/logparse

Parser for Cassandra Logs

Primary LanguagePythonApache License 2.0Apache-2.0

Cassandra system.log parser

This rule-based log parser uses regular expressions to match various messages logged by Cassandra and extract any useful information they contain into separate fields.
Additional transformations can be applied to each of the captured values, and then a dictionary containing the resulting values on each line is returned. The dictionaries can be output in json format or inserted into a storage backend.

log_to_json

The log_to_json script parses system.log and outputs events in JSON format with one event per line. It takes a list of log files on the command line and parses them. If no arguments are supplied it will attempt to parse stdin. This can be used to parse a live log file by piping from tail: tail -f /var/log/cassandra/system.log | log_to_json.

cassandra_ingest

The cassandra_ingest script parses system.log and inserts each event into the logparse.systemlog table defined in systemlog.cql. It takes a list of log files on the command line and parses them. If no arguments are supplied it will attempt to parse stdin. This can be used to parse a live log file by piping from tail: tail -f /var/log/cassandra/system.log | cassandra_ingest.

Rule-Based Message Parser

To reduce the tedium of defining parsers for many different messages, I created a simple DSL using Python function objects. The function objects can be called like normal functions, but they are created by a constructor which allows you to define the specific behavior of the resulting function when it is called.

The function objects themselves are defined in rules.py, and the rules specific to the Cassandra system.log are defined in systemlog.py. In the future, I may add additional sets of rules for Spark executor logs, and OpsCenter daemon and agent logs. These rules can be used to create parsers for your own application logs as well.

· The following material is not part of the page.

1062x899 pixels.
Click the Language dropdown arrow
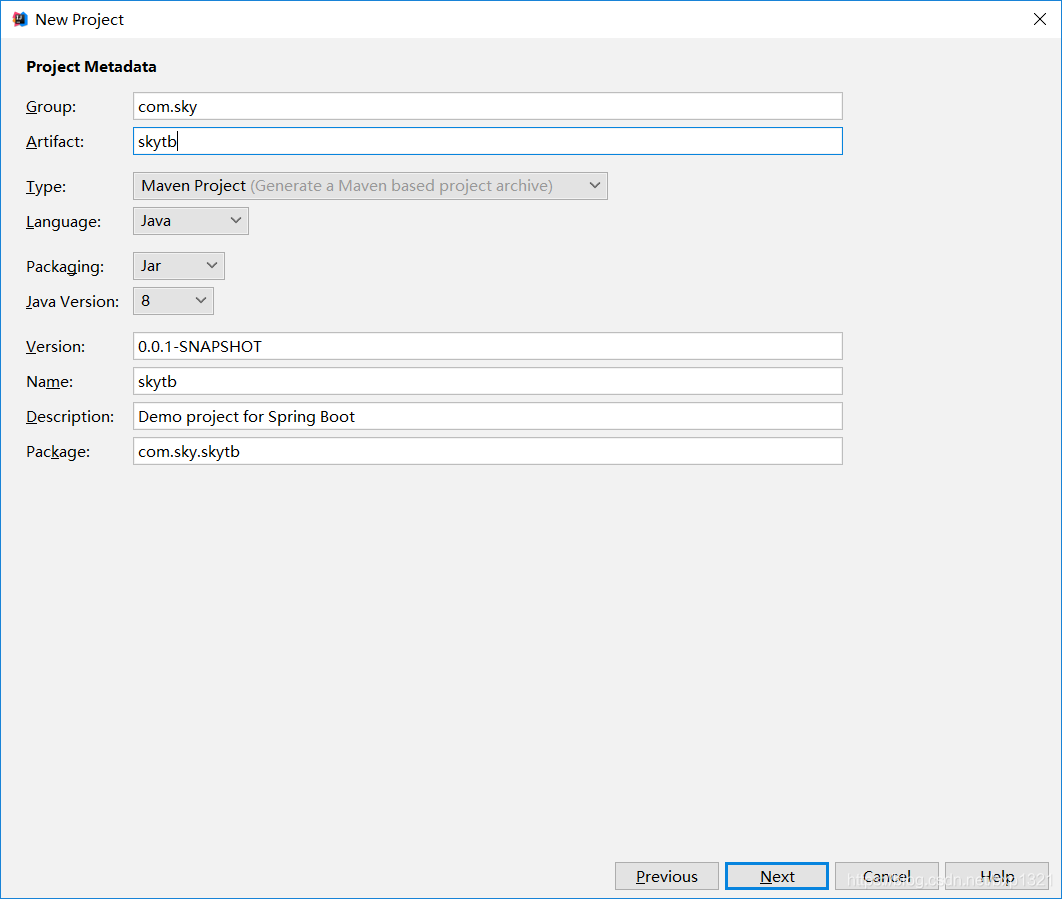point(237,220)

A minimal set of two rules is defined as follows:

capture_message = switch((
    case('CassandraDaemon'),
        rule(
            capture(r'Heap size: (?P<heap_used>[0-9]*)/(?P<total_heap>[0-9]*)'),
            convert(int, 'heap_used', 'total_heap'),
            update(event_product='cassandra', event_category='startup', event_type='heap_size')),
            
        rule(
            capture(r'Classpath: (?P<classpath>.*)'),
            convert(split(':'), 'classpath'),
            update(event_product='cassandra', event_category='startup', event_type='classpath'))))

The switch(cases) constructor takes a tuple of cases and rules. It was necessary to use an actual tuple instead of argument unpacking because the number of rules exceeds the maximum number of parameters supported by a Python function call. The constructor returns a function that we assign the name capture_message. This function accepts two parameters: the first determines which group of rules will be applied, and the second is the string that the selected group of rules will be applied to until a match is found. The function returns the value returned by the first matching rule. If no rules match, None is returned.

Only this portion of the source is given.